„Nicht pauschal urteilen“

Vandalismus Der Geschäftsführer von Hannover 96, Martin Bader, über randalierende Fans in Bahnhöfen und beschädigte Züge auf Auswärtsreisen

Foto: Philipp von Dithfurt/dpa

taz: Herr Bader, kaum ein Wochenende vergeht ohne Sachbeschädigungen in Zügen oder Fanrandale in Bahnhöfen: Hat die Bundesliga ein Problem?

Martin Bader: Jeder Vorfall ist einer zu viel. Ob sich die Vorfälle in dieser Saison bisher bundesweit gehäuft haben, weiß ich nicht. Dass es zuletzt mehrere Vorfälle gegeben hat, in die auch Fans von Hannover 96 involviert waren, halte ich für Zufall. Ich warne davor, pauschal über Gruppierungen zu urteilen.

Bei zwei Vorfällen werden konkret 96-Fans mit Gewalt und Sachbeschädigungen in Verbindung gebracht. Sorgen Sie sich um das Image des Vereins?

Jede Berichterstattung über einen negativen Vorfall schadet uns. Aber ein Verein kann nicht für jedes Handeln eines Einzelnen verantwortlich sein. Wir kehren nichts unter den Teppich, sondern betrachten jeden Einzelfall sehr sorgsam. Alles wird mit der Polizei, unserer Fanbetreuung und dem Sicherheitsdienst abgestimmt. Jeder 96-Fan, der eine Straftat begeht, hat mit einschneidenden Konsequenzen zu rechnen.

Können Sie verstehen, wenn Polizisten genervt reagieren und die Vereine mehr in der Pflicht sehen?

Ich kann das verstehen.

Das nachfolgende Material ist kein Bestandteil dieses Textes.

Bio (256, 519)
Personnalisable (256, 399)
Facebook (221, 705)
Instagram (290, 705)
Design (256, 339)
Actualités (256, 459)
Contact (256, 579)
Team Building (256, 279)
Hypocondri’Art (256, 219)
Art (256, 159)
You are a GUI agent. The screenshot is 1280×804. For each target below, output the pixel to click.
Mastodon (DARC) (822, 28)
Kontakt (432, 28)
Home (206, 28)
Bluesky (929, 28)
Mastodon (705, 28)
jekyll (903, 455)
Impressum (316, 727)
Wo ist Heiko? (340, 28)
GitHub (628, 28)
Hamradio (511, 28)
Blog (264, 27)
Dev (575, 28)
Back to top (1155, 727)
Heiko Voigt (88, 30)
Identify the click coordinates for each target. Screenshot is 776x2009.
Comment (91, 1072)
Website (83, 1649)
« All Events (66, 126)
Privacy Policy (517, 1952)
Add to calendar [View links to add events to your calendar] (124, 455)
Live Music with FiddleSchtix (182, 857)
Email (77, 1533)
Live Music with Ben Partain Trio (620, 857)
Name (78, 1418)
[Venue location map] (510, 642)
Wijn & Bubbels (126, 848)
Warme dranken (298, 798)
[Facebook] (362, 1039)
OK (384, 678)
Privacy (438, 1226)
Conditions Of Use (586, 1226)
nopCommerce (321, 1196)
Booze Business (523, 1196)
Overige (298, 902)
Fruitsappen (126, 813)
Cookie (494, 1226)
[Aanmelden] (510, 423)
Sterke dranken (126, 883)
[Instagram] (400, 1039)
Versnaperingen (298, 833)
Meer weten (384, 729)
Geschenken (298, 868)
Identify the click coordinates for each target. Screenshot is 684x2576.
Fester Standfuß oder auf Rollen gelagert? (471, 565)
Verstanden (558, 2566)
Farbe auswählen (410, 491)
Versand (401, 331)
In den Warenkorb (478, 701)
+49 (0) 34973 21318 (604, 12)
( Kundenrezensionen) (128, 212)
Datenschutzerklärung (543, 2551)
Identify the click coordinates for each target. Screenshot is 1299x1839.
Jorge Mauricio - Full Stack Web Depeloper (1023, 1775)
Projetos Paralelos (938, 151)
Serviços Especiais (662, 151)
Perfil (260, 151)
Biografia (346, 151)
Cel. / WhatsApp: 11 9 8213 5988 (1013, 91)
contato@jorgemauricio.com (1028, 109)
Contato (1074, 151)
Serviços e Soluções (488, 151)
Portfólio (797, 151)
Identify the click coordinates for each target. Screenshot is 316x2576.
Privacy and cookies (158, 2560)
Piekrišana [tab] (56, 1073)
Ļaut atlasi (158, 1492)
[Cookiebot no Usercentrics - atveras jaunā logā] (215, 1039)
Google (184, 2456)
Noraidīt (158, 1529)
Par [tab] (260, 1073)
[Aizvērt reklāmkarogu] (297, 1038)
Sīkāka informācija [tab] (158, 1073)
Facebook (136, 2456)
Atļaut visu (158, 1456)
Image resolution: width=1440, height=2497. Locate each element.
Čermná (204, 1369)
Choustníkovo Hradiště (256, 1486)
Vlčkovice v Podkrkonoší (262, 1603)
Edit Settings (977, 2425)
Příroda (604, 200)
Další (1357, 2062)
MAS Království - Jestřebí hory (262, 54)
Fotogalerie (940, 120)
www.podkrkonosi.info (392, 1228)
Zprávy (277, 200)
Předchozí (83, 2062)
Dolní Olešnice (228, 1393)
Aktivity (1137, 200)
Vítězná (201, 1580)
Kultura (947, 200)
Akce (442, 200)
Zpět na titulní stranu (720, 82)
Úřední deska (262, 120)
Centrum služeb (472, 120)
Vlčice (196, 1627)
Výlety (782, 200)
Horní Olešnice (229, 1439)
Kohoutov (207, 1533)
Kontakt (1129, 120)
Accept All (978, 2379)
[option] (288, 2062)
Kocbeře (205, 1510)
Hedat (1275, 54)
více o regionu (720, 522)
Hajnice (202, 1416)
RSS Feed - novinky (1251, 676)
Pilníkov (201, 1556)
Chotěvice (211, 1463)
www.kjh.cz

Das geht doch jedem so, wenn es im Umfeld von Spielen zu Ausschreitungen und Sachbeschädigungen kommt, die niemand sehen will. Wir sind im Dialog mit den zuständigen Stellen wie der Bahnpolizei, um uns einzubringen und einen Beitrag dazu zu leisten, dass solche Dinge nicht mehr passieren.

Welche Maßnahmen ergreifen Sie vereinsintern?

Wir tauschen uns intensiv mit den Behörden, den Fanbetreuern und unserem Fanbeirat aus. Die Fanbetreuung von Hannover 96 ist in den vergangenen Jahren ausgebaut worden. Es geht darum, bei den Fans für Verständnis zu werben und unsere Wertevorstellung klarzumachen. Fanprojekte leisten präventive Arbeit, um möglichst alle gesellschaftlichen Schichten zu erreichen.

Warum stellen Sie nicht noch mehr Fanbetreuer ein?

Wir verschließen uns nicht der Möglichkeit, die Fanbetreuung weiter aufzustocken. Aber wenn Täter ermittelt werden, die einen Zug auf dem Weg zu einem Auswärtsspiel beschädigen, geschieht das im Hoheitsgebiet der Polizei. Als Verein sorgen wir dafür, dass die Spiele selbst reibungslos über die Bühne gehen. Das klappt mit Hilfe von Ordnern und dank der engen Zusammenarbeit mit der Polizei.

Warum werden Fanreisen zu Auswärtsspielen nicht von mehr Fanbetreuern begleitet – und damit kontrollierbarer?

Martin Bader

47, ist seit dem 1. Oktober Geschäftsführer des Fußball-Bundesligisten Hannover 96. Zuvor war er elf Jahre Sportvorstand beim 1. FC Nürnberg.

Auf der An- und Abreise zu einem Auswärtsspiel bleiben unsere Möglichkeiten begrenzt. Wenn Fans individuell mit dem Regionalexpress anreisen oder mit dem eigenen Auto und dann an einer Raststätte anhalten, haben wir keinen Zugriff. Zudem sind die zuständigen Behörden und deren Personal deutlich besser geschult, wenn es darum geht, für Recht und Ordnung zu sorgen.

In der Saison 2013/14, als das Niedersachsenderby bei Eintracht Braunschweig anstand, hat es eine vorgeschriebene und stark kontrollierte Anreise gegeben. Warum geht das nicht bei allen Auswärtsspielen?

So etwas ist nicht praktikabel. Es geht bei der Fahrt zu einem Auswärtsspiel um die persönliche Freiheit von jedem einzelnen. Als Verein kann man niemanden zwingen, einen Sonderzug zu besteigen. Und wir bekommen es organisatorisch und rechtlich nicht hin, die Mehrheit der Fans bei Auswärtsfahrten zu begleiten.